In den Neunzigerjahren wurden in Ruili Jade und Mangos, vor allem aber Opium und Heroin umgeschlagen. Eine wilde Stadt, bevölkert von Glücksrittern und Prostituierten. Heute macht Ruili einen behäbigen Eindruck - palmengesäumte Alleen, Rikscha-Taxen, Garküchen. Aber noch immer ist da diese Atmosphäre, die nur Grenzstädte kennen - in der Freihandelszone jenseits des Flusses, wo chinesische Händler die Maserung von Jade mit Stablampen prüfen. An der Zollstation, wo Frauen mit fünf Einkaufstüten in jeder Hand auf Durchlass warten. Am Fluss, wo Soldatinnen uns anherrschen, keine Fotos zu machen.
"Willkommen in Myanmar"
Mit Shama Shayi fahren wir aufs Land hinaus. Sie ist eine junge Frau aus dem Volk der Dai, das im Grenzgebiet lebt. "Wir überqueren die Grenze, wann wir wollen", sagt sie. "Viele haben Familie auf der anderen Seite." Wie ihr Vater, den wir in seinem Haus besuchen: ein hagerer Mann mit vielen Tätowierungen, der unter einem Mao-Porträt sitzt und sich mit einem Enkel im Fernsehen "Tom und Jerry" ansieht. Früher lebte er als Mönch in Myanmar, dann gründete er auf der chinesischen Seite eine Familie. "Wenn die burmesischen Soldaten anrücken, kommen die Bauern über die Grenze, um hier ihre Ernte zu verstecken", erzählt er.
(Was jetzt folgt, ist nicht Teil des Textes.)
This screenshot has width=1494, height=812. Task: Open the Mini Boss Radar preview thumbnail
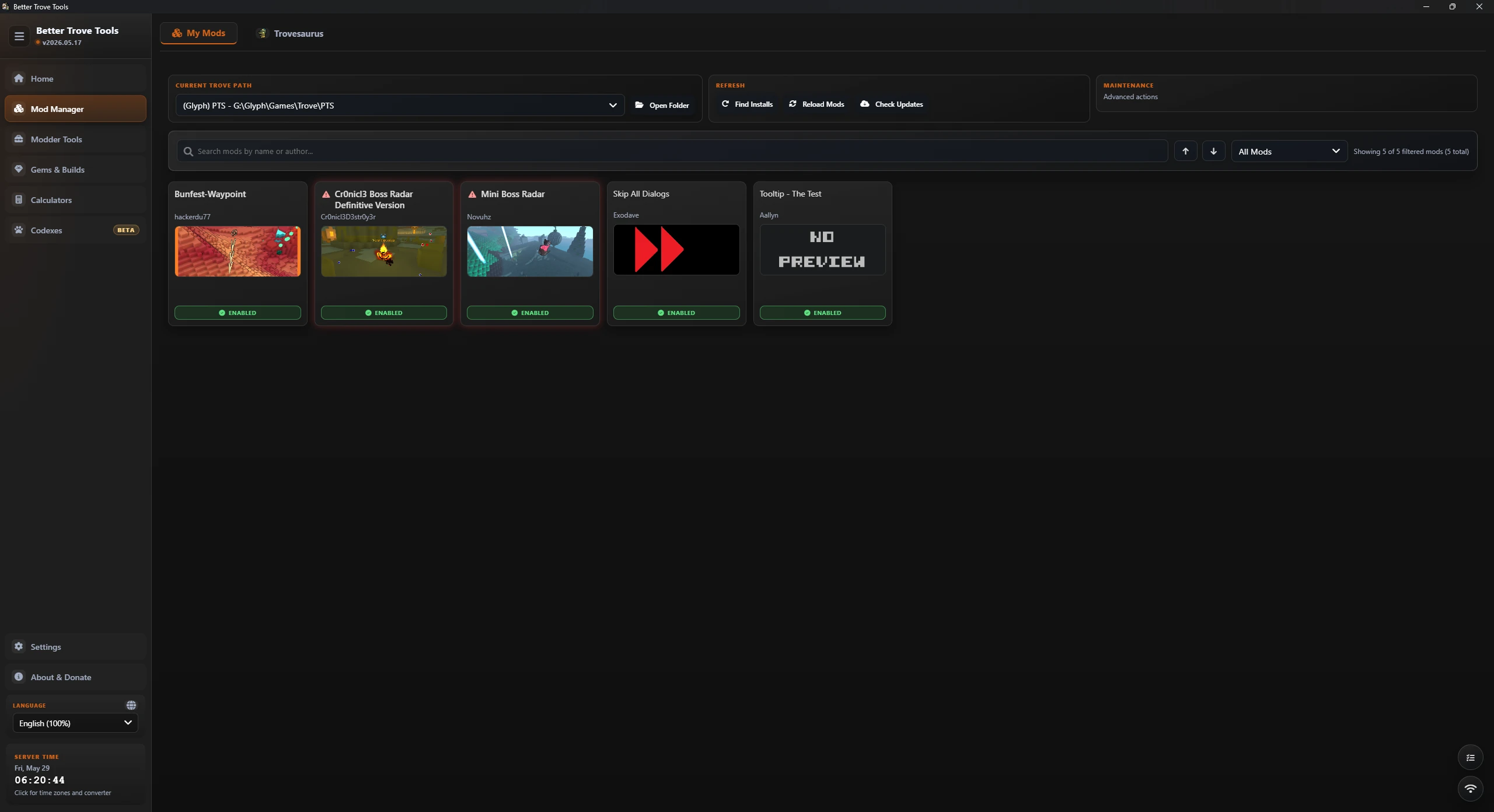pos(530,251)
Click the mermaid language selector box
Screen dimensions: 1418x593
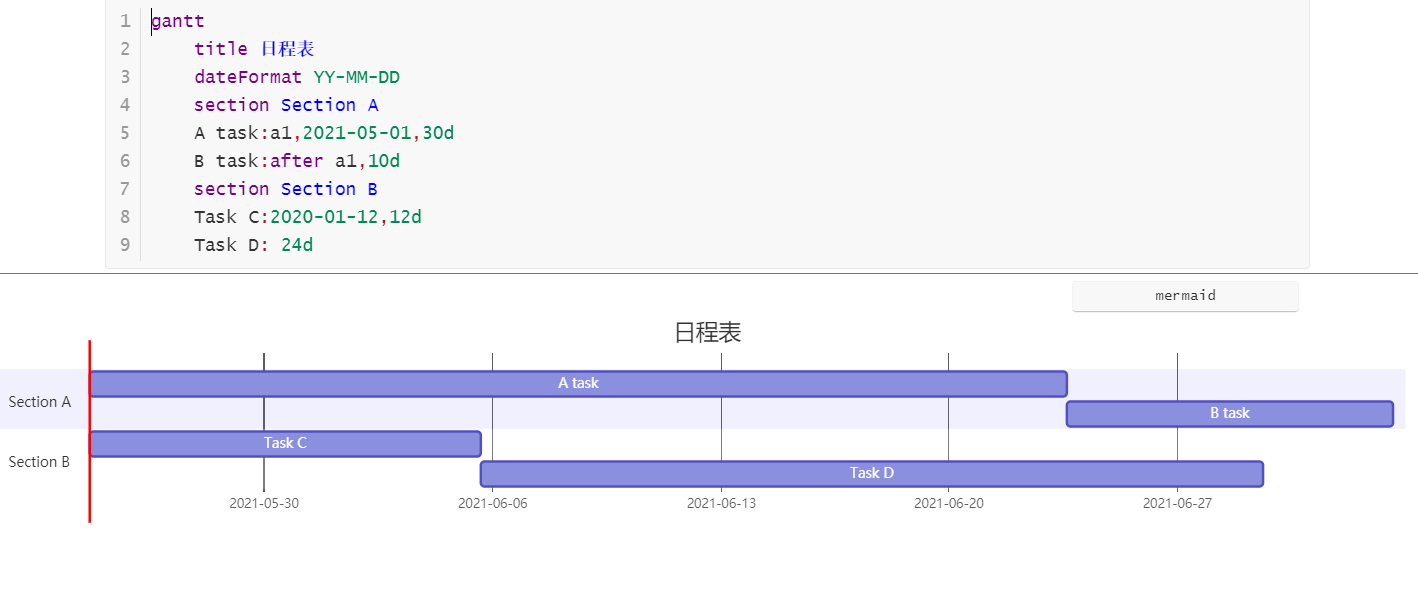coord(1185,296)
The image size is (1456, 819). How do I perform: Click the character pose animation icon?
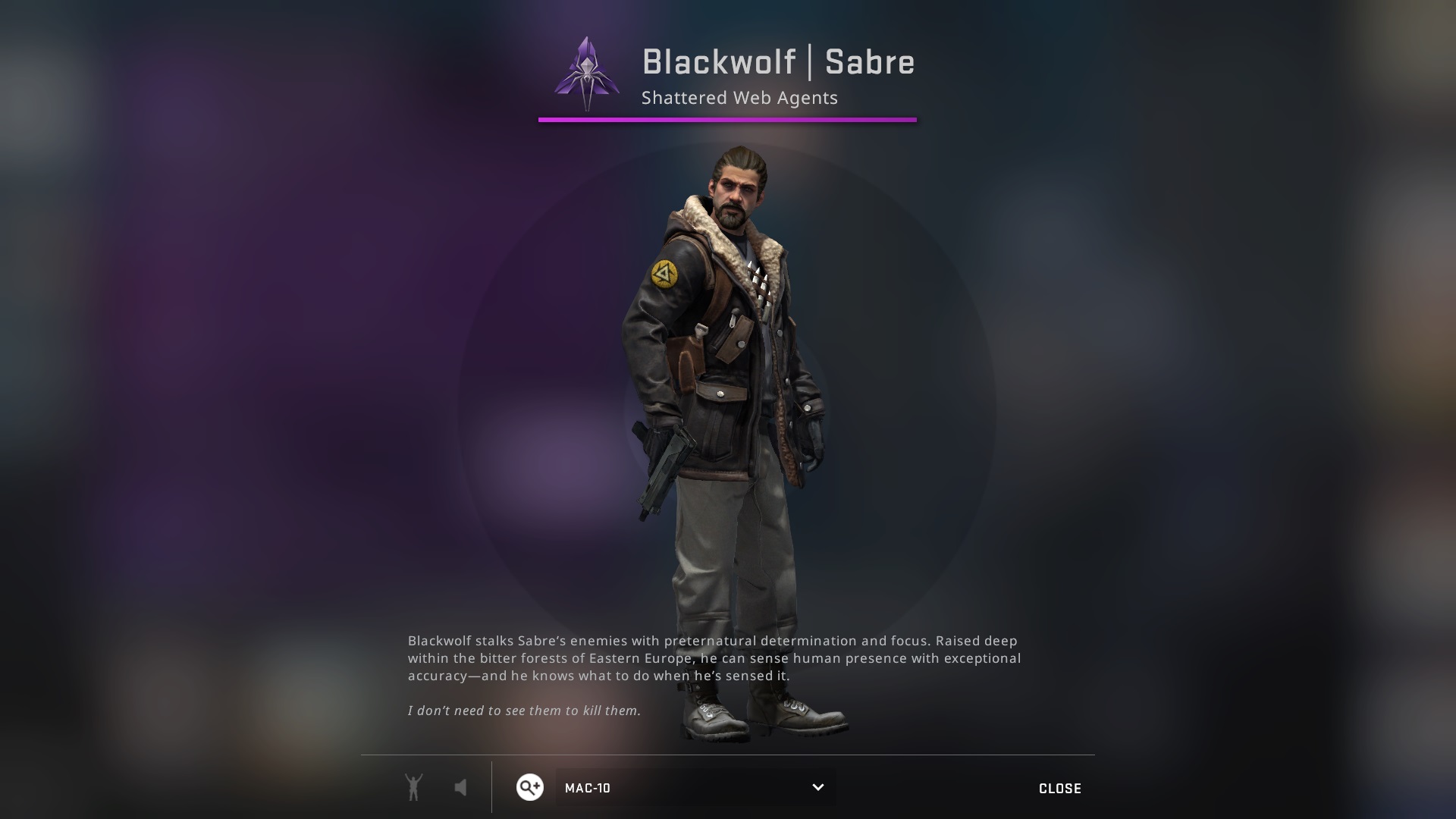[413, 787]
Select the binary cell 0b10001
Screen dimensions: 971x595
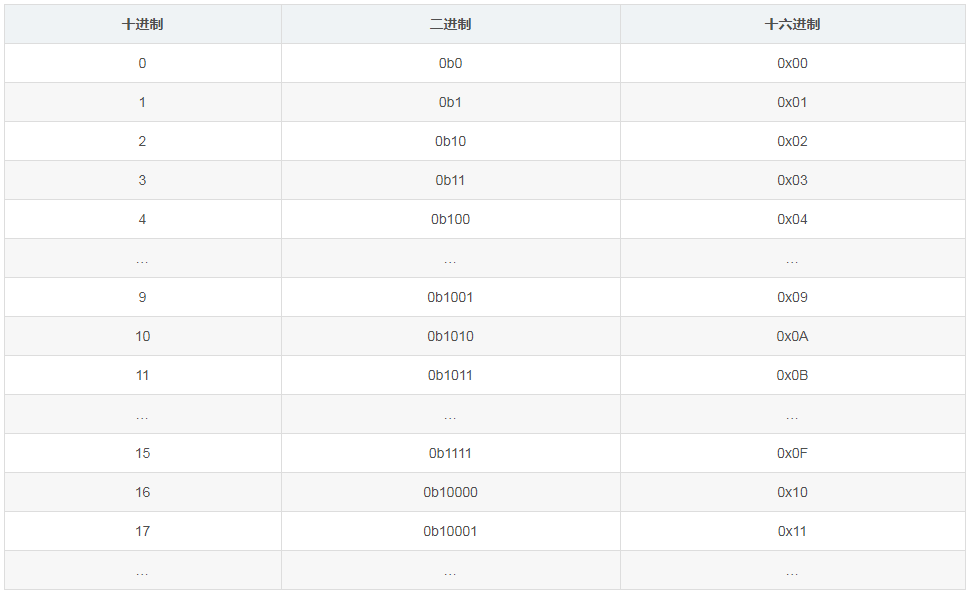click(450, 531)
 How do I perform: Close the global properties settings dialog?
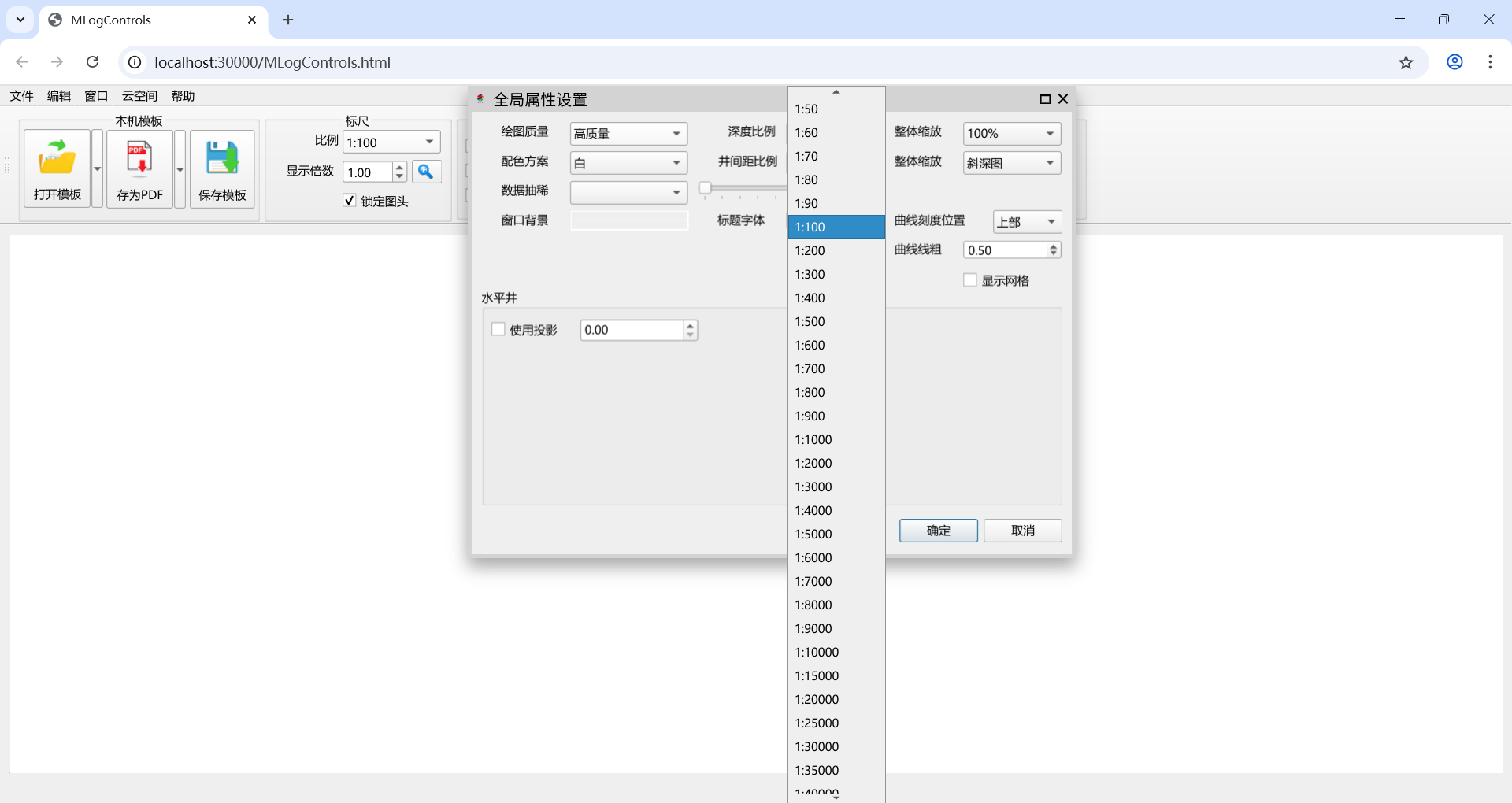pyautogui.click(x=1063, y=98)
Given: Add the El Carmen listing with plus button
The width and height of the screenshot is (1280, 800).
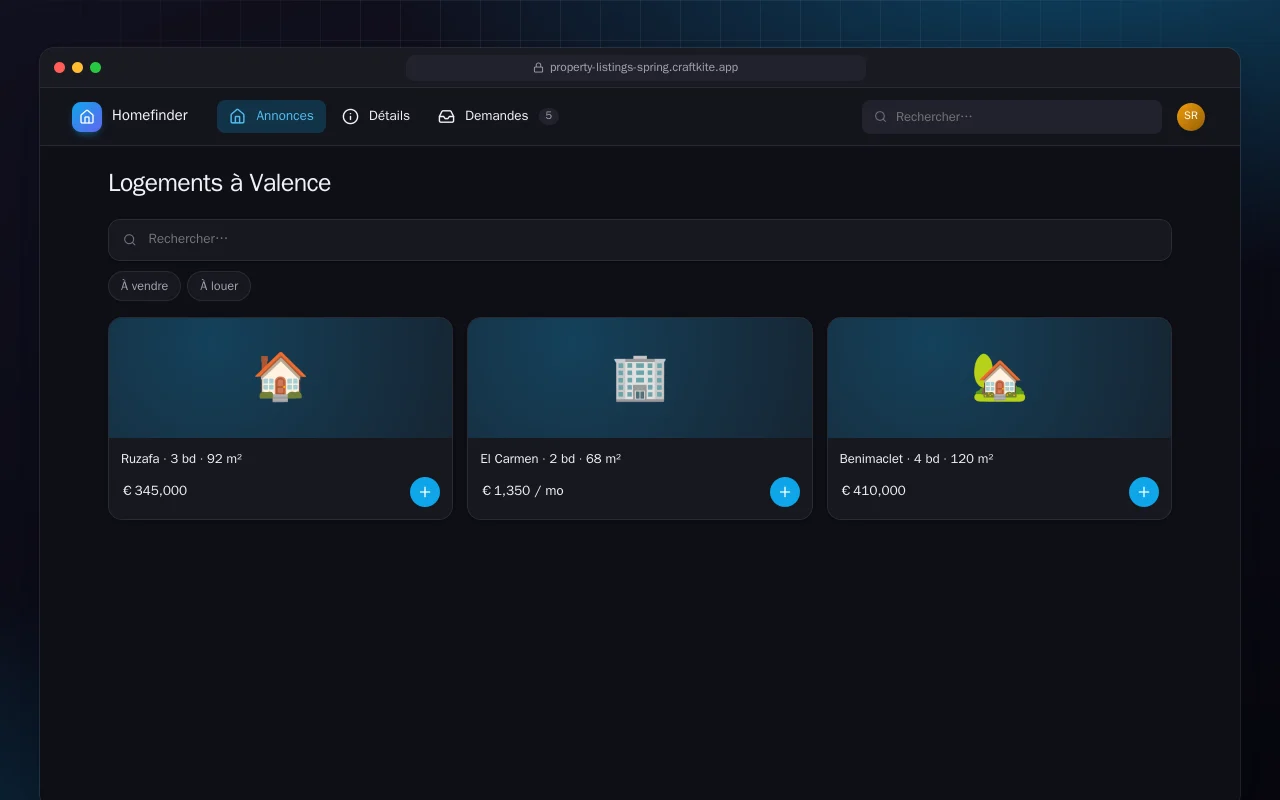Looking at the screenshot, I should [785, 492].
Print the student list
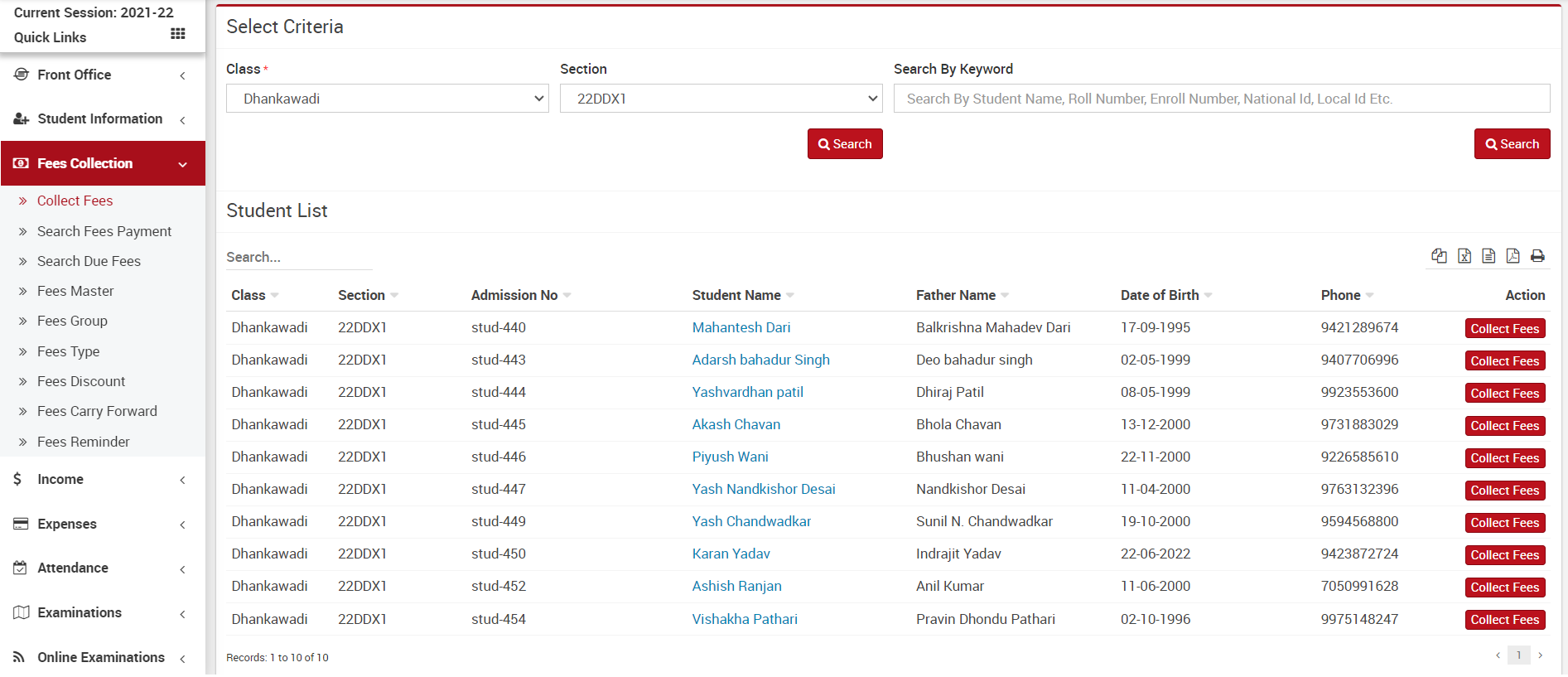The height and width of the screenshot is (677, 1568). click(1537, 256)
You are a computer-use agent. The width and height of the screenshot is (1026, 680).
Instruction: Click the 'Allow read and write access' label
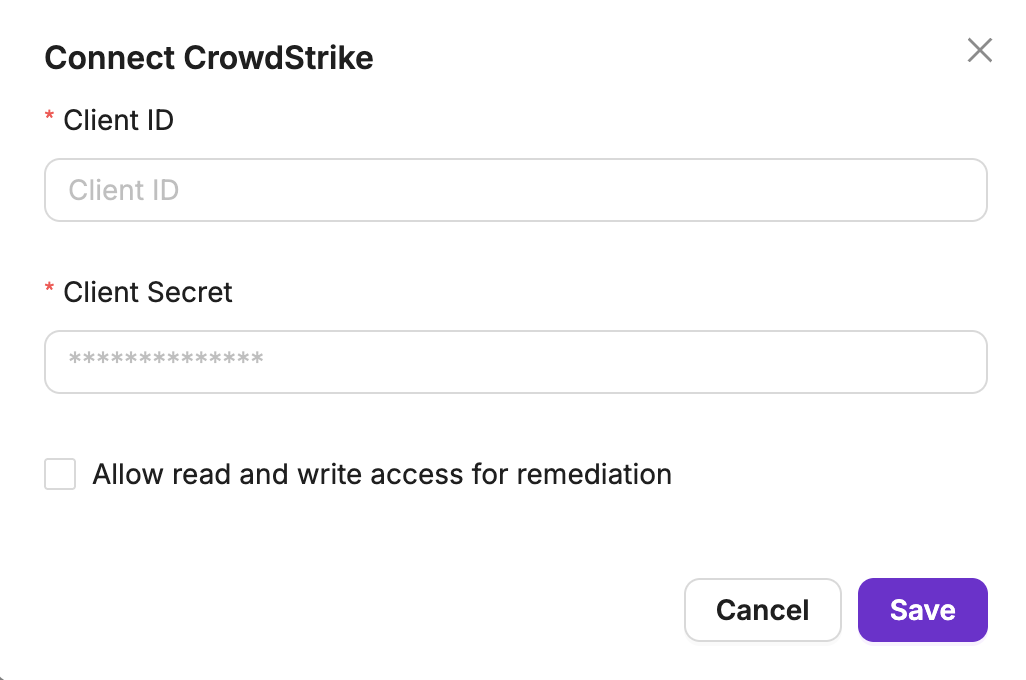[381, 474]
Wir machen einen Spaziergang durch die Siedlung, vorbei an Bambushütten und Reisfeldern. Ein warmer Nieselregen hat eingesetzt, Shama Shayi spannt einen Schirm auf. Sie tritt durch eine Pforte, durchquert einen Gemüsegarten und ein Chrysanthemenfeld, zieht etwas Strauchwerk beiseite und hüpft über einen Wassergraben. Ein unbestellter Acker, in der Ferne ein Bauernhaus. Shama Shayi streicht mit der Hand über einen moosbesetzten Grenzstein. "Willkommen in Myanmar", sagt sie.